The required output is the lines below from the line containing "Wheel Spacers (297, 111)" to the line containing "[list] (443, 1879)", inclusive, retyped exactly. No other lines belong in it.

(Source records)
════

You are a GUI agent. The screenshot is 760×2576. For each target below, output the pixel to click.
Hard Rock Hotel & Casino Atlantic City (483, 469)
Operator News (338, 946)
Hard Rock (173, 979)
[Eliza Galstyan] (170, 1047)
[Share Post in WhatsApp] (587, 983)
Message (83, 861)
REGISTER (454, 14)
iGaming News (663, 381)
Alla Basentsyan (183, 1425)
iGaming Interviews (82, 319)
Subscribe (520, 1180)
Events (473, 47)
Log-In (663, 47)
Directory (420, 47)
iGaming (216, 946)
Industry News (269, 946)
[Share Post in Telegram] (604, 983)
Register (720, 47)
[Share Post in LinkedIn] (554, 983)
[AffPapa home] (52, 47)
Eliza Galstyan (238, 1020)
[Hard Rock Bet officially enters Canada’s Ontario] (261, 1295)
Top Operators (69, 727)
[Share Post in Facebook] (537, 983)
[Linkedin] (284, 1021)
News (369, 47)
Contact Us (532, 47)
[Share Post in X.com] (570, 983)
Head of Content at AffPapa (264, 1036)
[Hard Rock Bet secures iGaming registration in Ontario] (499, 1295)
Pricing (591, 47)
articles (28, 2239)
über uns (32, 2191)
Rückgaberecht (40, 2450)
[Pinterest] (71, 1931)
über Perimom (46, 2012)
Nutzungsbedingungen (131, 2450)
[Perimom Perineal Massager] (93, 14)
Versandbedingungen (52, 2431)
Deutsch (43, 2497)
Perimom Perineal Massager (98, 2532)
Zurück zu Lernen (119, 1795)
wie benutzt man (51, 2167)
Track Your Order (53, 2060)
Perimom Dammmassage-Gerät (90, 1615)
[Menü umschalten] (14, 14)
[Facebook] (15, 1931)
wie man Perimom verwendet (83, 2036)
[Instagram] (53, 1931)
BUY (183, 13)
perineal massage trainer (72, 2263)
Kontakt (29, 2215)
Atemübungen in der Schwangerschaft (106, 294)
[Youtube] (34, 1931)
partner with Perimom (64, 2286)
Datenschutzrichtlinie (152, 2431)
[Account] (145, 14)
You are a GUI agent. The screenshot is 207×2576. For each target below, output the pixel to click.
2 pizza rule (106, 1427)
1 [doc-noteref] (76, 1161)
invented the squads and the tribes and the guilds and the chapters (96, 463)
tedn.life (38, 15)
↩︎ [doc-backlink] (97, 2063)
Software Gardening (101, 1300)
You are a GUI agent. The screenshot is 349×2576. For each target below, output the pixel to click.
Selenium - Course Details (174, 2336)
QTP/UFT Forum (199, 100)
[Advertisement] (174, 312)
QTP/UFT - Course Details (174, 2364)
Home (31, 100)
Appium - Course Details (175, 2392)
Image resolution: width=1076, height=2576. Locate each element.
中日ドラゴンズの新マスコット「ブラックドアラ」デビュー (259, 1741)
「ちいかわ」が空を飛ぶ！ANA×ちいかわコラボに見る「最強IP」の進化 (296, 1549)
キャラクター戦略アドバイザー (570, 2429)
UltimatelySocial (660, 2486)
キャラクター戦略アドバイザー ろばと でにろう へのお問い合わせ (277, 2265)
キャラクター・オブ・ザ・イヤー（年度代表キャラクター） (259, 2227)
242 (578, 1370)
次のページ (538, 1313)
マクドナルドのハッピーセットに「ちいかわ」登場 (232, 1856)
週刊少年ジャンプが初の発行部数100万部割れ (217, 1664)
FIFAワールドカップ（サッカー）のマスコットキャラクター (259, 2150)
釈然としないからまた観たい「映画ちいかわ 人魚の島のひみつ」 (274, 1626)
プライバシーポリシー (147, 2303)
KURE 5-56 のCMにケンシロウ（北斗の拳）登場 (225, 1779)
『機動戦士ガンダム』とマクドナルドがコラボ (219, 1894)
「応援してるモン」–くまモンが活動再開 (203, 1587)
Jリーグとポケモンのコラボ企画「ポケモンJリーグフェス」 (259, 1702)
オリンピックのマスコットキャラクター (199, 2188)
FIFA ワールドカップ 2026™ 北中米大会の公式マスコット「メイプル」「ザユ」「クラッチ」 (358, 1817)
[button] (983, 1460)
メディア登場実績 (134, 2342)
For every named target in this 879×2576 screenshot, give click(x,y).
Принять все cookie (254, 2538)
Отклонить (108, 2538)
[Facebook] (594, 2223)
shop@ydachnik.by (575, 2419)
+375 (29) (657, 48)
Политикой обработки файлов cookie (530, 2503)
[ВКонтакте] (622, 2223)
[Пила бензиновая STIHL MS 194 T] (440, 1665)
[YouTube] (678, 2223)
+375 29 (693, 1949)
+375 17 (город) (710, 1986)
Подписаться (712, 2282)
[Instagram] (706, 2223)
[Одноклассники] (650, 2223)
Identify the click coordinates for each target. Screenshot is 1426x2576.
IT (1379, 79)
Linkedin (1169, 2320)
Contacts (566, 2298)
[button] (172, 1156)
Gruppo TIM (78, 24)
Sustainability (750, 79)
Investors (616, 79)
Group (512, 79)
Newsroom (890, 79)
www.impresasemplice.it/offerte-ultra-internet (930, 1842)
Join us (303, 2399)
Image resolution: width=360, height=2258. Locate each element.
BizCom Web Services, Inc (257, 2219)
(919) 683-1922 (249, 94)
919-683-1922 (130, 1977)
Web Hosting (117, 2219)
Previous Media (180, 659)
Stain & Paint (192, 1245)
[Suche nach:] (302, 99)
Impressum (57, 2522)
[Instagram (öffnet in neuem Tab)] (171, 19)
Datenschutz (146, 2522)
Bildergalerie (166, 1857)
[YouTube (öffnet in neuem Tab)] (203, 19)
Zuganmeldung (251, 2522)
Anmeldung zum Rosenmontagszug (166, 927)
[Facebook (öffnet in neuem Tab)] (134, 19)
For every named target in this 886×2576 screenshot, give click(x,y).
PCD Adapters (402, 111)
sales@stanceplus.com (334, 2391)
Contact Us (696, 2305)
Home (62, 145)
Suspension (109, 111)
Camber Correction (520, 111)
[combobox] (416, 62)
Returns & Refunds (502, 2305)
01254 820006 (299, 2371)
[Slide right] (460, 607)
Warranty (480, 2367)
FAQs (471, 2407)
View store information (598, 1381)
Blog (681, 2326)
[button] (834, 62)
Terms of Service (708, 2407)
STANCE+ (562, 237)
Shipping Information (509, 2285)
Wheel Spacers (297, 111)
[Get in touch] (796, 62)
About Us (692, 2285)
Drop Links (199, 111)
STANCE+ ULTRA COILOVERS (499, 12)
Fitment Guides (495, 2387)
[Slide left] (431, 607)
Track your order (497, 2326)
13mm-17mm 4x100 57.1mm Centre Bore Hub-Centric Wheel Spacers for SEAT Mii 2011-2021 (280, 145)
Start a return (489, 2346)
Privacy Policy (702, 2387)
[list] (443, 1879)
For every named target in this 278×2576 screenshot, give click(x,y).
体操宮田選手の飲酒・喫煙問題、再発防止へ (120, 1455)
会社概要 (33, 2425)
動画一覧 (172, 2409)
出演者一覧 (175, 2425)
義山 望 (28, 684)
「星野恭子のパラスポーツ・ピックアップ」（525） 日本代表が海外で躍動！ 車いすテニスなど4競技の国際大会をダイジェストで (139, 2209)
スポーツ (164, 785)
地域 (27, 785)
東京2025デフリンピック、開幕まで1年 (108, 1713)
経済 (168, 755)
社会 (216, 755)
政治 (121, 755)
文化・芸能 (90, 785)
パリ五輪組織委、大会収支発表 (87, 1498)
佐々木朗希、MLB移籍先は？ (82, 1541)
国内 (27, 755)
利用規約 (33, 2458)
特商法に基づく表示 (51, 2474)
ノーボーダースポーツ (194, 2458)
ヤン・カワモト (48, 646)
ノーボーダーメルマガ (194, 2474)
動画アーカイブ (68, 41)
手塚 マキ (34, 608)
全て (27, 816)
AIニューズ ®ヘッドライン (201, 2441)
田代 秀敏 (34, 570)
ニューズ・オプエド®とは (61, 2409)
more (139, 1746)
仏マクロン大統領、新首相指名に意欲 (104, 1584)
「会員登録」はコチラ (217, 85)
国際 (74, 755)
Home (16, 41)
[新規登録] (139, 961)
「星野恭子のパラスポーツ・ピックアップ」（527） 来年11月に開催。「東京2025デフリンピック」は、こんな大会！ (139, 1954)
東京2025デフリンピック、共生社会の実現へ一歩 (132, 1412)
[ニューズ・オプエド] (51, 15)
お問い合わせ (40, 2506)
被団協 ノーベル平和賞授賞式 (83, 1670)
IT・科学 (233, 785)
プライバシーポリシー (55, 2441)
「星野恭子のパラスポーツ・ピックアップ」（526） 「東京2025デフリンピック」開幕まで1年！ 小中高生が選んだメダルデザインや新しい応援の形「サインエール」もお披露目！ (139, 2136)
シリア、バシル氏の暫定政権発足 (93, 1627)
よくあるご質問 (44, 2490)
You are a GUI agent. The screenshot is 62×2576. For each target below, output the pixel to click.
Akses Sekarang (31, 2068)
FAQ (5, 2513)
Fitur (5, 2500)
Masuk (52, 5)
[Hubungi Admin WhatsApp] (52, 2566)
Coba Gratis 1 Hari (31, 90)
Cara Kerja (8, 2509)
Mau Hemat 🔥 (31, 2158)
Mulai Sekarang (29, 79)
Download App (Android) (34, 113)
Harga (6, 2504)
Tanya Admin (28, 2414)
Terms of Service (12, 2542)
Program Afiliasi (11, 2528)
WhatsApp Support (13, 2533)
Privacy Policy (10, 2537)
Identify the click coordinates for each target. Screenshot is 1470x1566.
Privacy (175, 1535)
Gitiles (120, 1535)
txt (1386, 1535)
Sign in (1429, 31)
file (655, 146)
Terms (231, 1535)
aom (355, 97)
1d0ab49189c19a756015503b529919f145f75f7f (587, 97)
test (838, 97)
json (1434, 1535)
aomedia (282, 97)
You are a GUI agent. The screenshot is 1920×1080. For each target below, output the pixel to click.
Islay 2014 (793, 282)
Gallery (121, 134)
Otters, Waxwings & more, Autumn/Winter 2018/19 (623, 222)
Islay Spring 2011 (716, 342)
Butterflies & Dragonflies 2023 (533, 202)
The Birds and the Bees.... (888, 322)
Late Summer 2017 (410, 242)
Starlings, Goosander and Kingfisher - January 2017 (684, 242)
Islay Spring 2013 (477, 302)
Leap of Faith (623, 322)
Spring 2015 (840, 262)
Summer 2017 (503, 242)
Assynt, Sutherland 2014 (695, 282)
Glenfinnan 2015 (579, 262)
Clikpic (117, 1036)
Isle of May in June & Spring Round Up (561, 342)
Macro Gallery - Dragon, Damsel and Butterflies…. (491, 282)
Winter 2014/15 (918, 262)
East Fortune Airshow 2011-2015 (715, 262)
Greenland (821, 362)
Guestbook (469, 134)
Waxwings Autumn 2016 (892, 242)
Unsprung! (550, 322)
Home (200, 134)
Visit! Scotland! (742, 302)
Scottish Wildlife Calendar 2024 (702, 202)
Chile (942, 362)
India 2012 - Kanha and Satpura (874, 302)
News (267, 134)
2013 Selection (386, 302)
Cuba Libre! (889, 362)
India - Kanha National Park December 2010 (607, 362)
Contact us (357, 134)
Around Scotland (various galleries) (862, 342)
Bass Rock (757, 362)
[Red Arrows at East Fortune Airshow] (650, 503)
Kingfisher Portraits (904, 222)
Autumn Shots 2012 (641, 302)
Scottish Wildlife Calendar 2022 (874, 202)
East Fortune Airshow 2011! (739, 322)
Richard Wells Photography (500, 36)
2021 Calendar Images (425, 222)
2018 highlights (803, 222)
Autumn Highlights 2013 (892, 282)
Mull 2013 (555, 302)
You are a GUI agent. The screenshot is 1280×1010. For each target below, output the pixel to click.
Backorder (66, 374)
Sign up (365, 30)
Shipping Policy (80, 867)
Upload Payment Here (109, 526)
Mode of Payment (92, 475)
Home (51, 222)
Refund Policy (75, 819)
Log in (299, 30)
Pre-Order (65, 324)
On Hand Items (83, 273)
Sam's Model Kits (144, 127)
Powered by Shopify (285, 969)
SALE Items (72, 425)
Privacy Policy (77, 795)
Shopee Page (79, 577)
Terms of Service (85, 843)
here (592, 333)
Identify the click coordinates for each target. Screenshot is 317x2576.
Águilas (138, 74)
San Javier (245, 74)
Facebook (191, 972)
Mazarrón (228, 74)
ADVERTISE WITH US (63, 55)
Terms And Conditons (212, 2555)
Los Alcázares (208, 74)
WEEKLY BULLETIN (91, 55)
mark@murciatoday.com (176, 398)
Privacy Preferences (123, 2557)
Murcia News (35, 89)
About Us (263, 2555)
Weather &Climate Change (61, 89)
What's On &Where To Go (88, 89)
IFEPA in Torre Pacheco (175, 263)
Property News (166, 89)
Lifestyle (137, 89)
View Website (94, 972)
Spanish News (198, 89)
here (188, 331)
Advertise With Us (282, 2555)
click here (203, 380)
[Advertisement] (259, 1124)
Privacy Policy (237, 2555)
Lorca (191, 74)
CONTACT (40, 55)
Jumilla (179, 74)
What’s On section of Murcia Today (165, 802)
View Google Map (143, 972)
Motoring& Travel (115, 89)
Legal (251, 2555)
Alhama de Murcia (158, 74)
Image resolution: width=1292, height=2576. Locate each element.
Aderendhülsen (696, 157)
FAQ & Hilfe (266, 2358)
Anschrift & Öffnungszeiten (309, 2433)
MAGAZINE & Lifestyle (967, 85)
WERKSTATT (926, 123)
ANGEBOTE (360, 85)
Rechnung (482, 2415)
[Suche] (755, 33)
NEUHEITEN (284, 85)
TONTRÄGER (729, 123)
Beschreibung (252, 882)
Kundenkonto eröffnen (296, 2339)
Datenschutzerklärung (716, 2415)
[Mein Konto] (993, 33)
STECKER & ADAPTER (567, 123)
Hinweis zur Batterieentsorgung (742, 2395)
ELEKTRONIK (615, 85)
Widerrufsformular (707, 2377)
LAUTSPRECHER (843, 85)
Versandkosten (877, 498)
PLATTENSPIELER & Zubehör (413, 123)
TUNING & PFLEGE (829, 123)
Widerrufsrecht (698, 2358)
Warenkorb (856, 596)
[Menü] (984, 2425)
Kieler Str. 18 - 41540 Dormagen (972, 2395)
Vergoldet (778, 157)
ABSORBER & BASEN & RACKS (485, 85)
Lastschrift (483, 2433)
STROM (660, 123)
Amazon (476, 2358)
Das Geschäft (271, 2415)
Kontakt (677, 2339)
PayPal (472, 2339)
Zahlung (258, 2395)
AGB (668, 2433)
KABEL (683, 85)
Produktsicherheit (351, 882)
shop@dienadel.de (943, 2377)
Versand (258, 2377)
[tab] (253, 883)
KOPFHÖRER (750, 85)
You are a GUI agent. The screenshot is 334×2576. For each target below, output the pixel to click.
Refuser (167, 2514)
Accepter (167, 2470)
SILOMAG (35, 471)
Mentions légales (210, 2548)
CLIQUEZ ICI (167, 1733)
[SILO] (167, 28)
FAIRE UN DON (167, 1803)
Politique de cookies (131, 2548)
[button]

════

### [Problem solution]
Wheel Spacers (297, 111)
[Get in touch] (796, 62)
About Us (692, 2285)
Drop Links (199, 111)
STANCE+ ULTRA COILOVERS (499, 12)
Fitment Guides (495, 2387)
[Slide left] (431, 607)
Track your order (497, 2326)
13mm-17mm 4x100 57.1mm Centre Bore Hub-Centric Wheel Spacers for SEAT Mii 2011-2021 (280, 145)
Start a return (489, 2346)
Privacy Policy (702, 2387)
[list] (443, 1879)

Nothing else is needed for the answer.